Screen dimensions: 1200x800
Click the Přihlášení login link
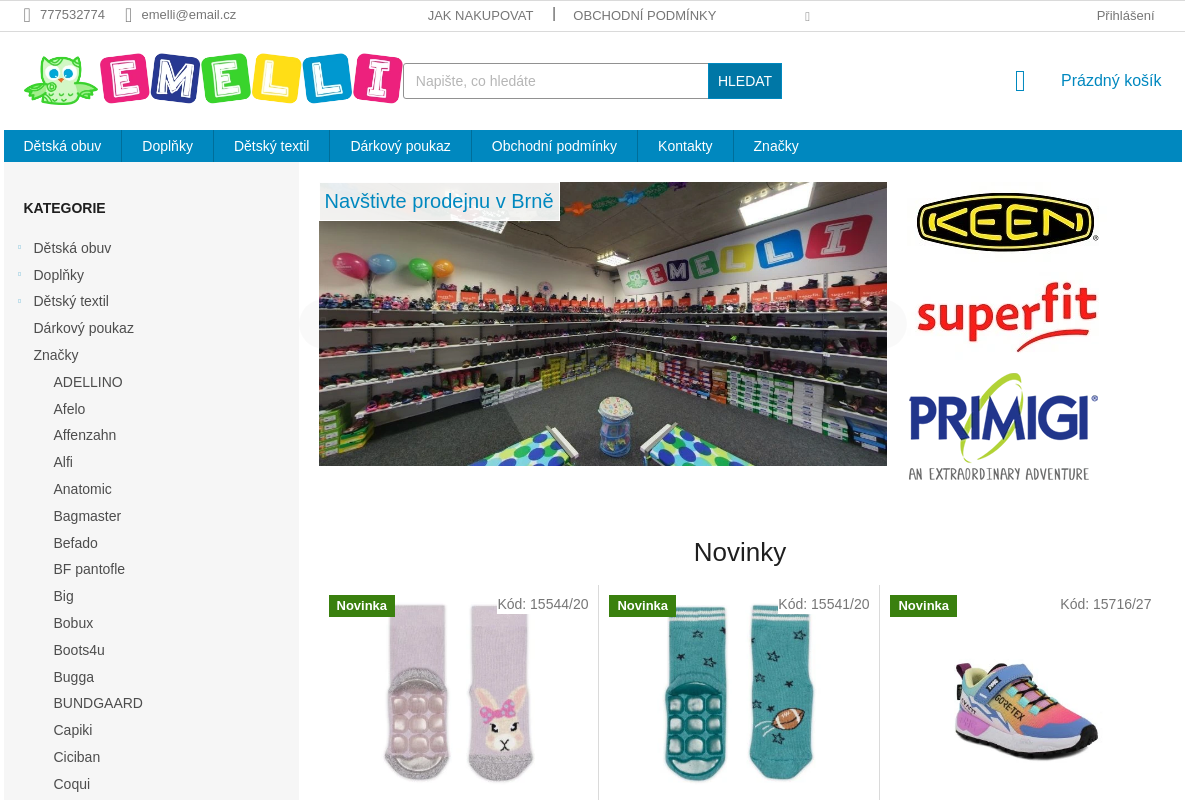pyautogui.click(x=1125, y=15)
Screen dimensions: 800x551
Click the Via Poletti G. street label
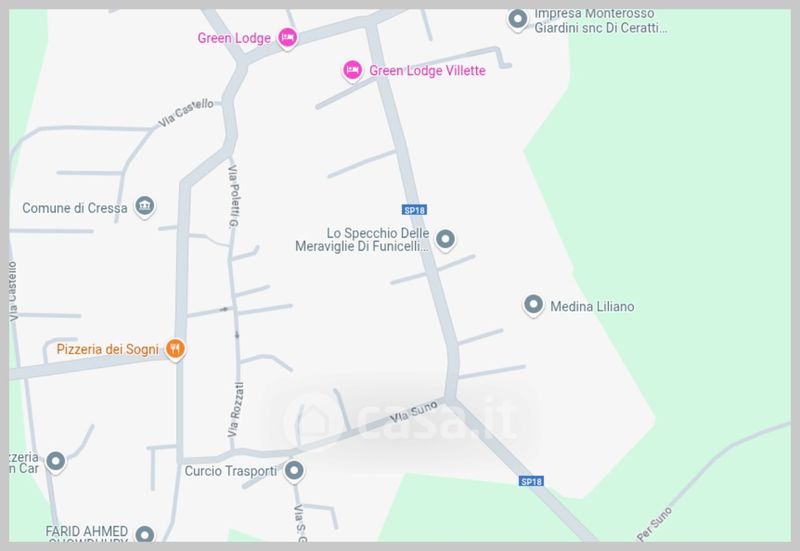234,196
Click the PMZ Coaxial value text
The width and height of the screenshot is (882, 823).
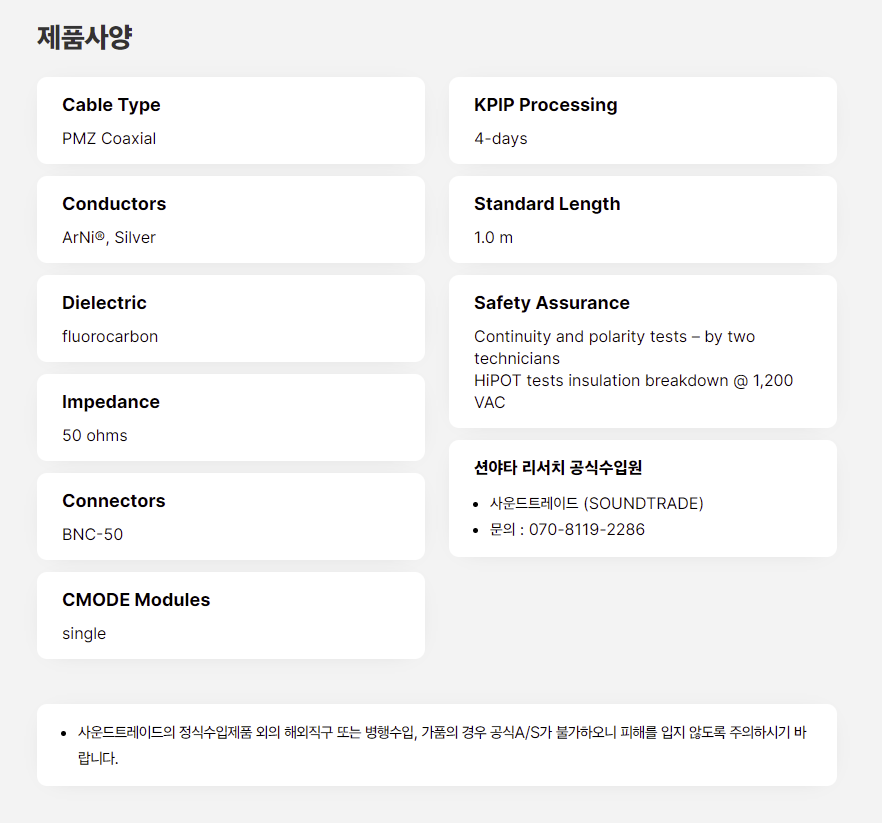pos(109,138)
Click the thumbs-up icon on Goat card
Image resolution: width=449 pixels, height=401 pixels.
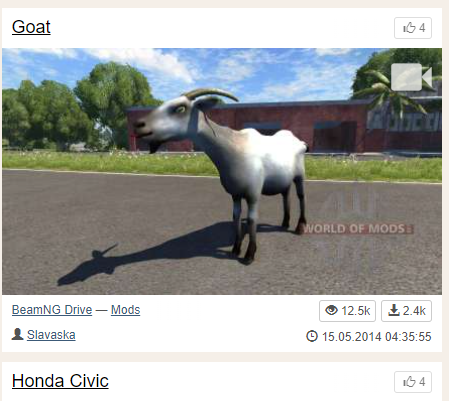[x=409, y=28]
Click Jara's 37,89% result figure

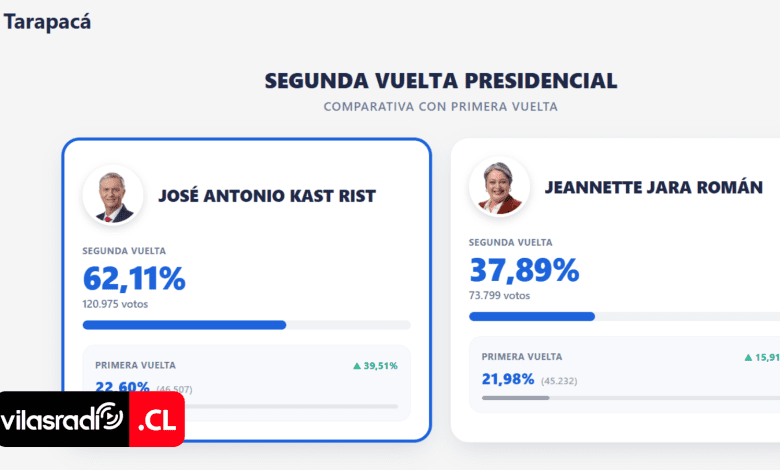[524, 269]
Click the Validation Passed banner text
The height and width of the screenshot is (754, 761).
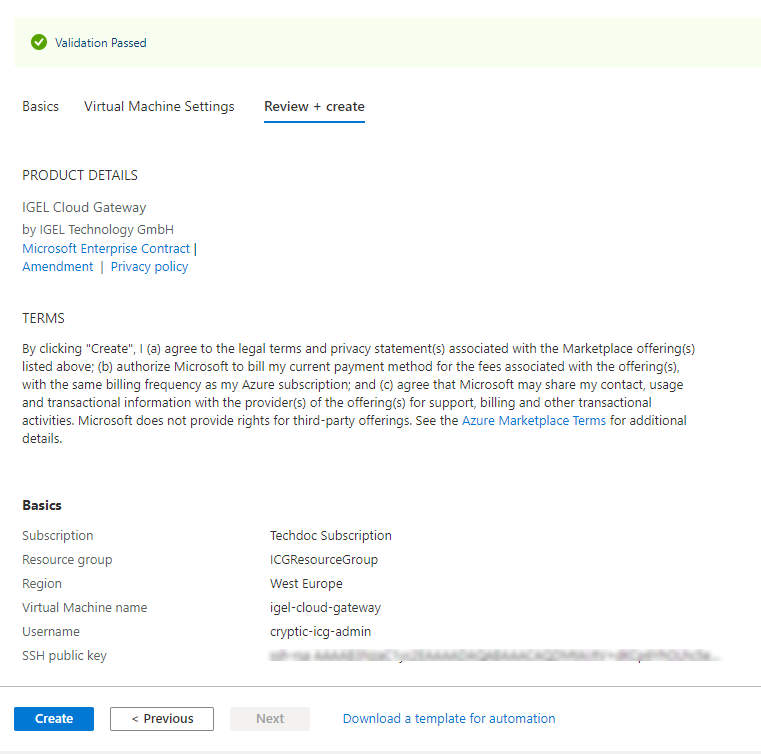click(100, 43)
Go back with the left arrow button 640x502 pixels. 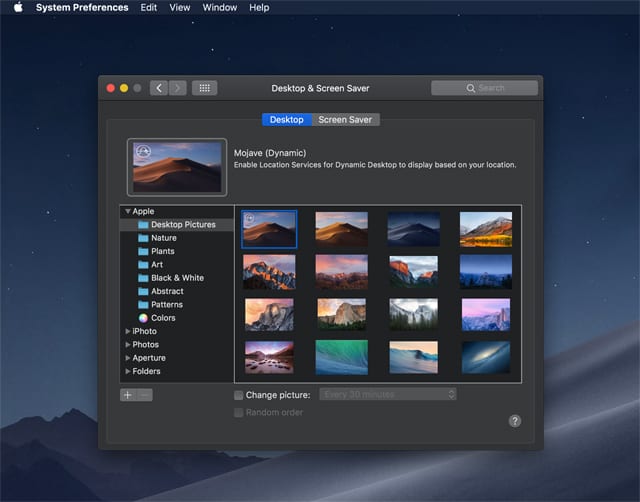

+ + + +

▶ _Task to complete_: Please extract every line of text from the material above, character for character, and leave the pictures out.

▶ _Written solution_:
Screen dimensions: 1200x800
Click the Přihlášení login link
pyautogui.click(x=1125, y=15)
Screen dimensions: 800x551
Click the Via Poletti G. street label
234,196
Click the PMZ Coaxial value text
The width and height of the screenshot is (882, 823).
pos(109,138)
Click the thumbs-up icon on Goat card
Image resolution: width=449 pixels, height=401 pixels.
[x=409, y=28]
Click Jara's 37,89% result figure

[524, 269]
Click the Validation Passed banner text
The height and width of the screenshot is (754, 761).
click(100, 43)
Go back with the left arrow button 640x502 pixels. 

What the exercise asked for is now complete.